Однако ни такие аргументированные возражения, ни даже высказываемые мнения о том, что факты, описанные в статьях авторов и приверженцев теории зеркальных нейронов, можно интерпретировать в русле известных психологических школ – в расчет не принимаются. С позиции представителей «сильного» полюса науки, «факты остаются фактами – в некоторых отделах нервной системы высших животных есть нейроны, которые активны и при движении, и при наблюдении этого же движения, выполняемого другой особью», и этим все сказано. А вся «дополняемая реальность» вокруг этих установленных фактов, выстраиваемая за счет сложных интерпретаций поведения человека, – не более чем «измышляемые гипотезы».

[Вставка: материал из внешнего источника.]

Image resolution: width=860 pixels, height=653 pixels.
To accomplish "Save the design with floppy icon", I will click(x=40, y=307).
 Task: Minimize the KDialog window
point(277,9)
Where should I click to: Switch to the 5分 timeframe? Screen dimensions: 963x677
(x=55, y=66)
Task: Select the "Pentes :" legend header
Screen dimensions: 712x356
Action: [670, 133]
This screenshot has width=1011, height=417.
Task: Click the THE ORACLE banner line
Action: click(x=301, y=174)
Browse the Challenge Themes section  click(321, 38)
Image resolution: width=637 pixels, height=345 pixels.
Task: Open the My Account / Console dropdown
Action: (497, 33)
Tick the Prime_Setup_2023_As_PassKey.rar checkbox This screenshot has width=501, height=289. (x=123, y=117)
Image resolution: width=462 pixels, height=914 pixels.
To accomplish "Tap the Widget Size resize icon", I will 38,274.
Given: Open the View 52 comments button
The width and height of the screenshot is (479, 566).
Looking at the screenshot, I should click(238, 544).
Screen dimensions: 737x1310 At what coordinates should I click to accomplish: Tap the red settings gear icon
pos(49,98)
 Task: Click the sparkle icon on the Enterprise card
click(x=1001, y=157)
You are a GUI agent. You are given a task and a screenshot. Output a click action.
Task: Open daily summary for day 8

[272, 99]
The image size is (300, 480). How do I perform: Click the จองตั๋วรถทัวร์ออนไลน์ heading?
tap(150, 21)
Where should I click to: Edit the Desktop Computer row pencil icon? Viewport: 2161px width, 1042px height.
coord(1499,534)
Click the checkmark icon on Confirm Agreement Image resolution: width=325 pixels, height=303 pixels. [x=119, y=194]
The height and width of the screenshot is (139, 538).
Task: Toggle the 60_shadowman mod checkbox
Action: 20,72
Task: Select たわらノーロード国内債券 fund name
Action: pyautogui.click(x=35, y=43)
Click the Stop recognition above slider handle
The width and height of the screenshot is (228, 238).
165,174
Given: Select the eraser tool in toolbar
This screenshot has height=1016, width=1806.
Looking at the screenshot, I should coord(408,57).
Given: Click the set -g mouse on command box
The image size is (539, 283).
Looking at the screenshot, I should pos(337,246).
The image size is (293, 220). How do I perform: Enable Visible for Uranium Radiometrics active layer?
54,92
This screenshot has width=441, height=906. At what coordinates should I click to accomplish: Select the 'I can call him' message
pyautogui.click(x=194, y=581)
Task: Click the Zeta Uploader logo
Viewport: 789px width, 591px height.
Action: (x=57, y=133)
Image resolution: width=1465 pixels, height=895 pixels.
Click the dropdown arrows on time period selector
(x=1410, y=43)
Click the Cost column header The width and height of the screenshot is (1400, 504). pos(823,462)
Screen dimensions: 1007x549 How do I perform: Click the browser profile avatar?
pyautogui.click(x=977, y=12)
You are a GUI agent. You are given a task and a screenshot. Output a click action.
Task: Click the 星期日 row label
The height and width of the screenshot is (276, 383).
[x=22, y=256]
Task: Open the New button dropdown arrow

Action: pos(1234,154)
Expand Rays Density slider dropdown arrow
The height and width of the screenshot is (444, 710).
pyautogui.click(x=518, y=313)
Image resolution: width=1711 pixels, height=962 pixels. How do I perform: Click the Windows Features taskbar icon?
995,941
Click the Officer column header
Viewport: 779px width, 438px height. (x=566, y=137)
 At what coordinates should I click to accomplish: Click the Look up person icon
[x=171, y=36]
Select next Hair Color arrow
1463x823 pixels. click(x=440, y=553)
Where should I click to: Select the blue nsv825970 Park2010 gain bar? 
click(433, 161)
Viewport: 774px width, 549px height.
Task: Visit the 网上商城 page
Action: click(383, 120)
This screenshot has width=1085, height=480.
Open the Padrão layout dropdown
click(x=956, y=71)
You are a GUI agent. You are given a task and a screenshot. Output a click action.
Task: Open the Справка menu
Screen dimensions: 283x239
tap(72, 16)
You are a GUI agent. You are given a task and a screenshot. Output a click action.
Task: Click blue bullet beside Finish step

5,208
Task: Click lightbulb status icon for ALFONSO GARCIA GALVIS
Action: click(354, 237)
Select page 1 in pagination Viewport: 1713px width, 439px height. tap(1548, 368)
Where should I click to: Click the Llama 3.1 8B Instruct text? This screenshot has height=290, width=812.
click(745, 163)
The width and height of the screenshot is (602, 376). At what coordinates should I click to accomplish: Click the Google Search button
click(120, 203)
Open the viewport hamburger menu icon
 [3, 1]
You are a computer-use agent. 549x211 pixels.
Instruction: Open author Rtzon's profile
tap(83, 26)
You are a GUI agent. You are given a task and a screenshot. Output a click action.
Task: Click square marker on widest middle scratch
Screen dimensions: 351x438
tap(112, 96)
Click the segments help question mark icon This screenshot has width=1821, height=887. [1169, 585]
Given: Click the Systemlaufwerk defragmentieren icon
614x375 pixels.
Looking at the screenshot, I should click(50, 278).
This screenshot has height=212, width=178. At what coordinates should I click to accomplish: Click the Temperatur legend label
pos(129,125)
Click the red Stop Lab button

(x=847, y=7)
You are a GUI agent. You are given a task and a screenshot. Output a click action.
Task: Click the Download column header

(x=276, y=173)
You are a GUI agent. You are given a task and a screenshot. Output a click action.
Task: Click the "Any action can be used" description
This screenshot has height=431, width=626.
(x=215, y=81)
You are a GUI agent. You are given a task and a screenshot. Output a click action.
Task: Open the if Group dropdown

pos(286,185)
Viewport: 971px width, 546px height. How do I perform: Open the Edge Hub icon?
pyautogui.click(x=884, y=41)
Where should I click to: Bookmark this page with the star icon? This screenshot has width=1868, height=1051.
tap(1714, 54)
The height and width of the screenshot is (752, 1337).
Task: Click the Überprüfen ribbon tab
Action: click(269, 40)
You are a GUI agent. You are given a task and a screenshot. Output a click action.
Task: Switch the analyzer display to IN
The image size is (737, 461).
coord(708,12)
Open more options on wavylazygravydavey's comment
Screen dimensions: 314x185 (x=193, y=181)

Парадоксально, но факт – такая неадекватная приверженность к явно устаревшим объяснительным моделям «всего и вся», по сути ничего так и не проясняющим, доходчиво интерпретируется такой современной наукой как нейроэкономика: в ситуациях неопределенного выбора люди (в том числе и ученые), обычно, предпочитают «синицу в руке», а не «журавля в небе». При этом, апологеты нейроэкономики заявляют, что такого рода прагматический выбор поддерживается функциональной активностью нейросетей мозга. Ну да. А что же им (нейросетям) еще остается после генерации с уровня психического – отчетливого мотивационного импульса в пользу ситуации определенности и против ситуации неопределенности.
Патриция Черчленд и Феликс Хаслер, надо полагать, объяснили бы «на пальцах» авторам нейроэкономики, что в данном случае, как и во всех ситуациях неопределенности и выбора, первичен психогенез, а затем уже функциональный нейрогенез.
Тем не менее, «журавль» обновленного эпистемологического выбора должен появиться в поле зрения научного сообщества, и, в некотором смысле, спуститься с небес на землю.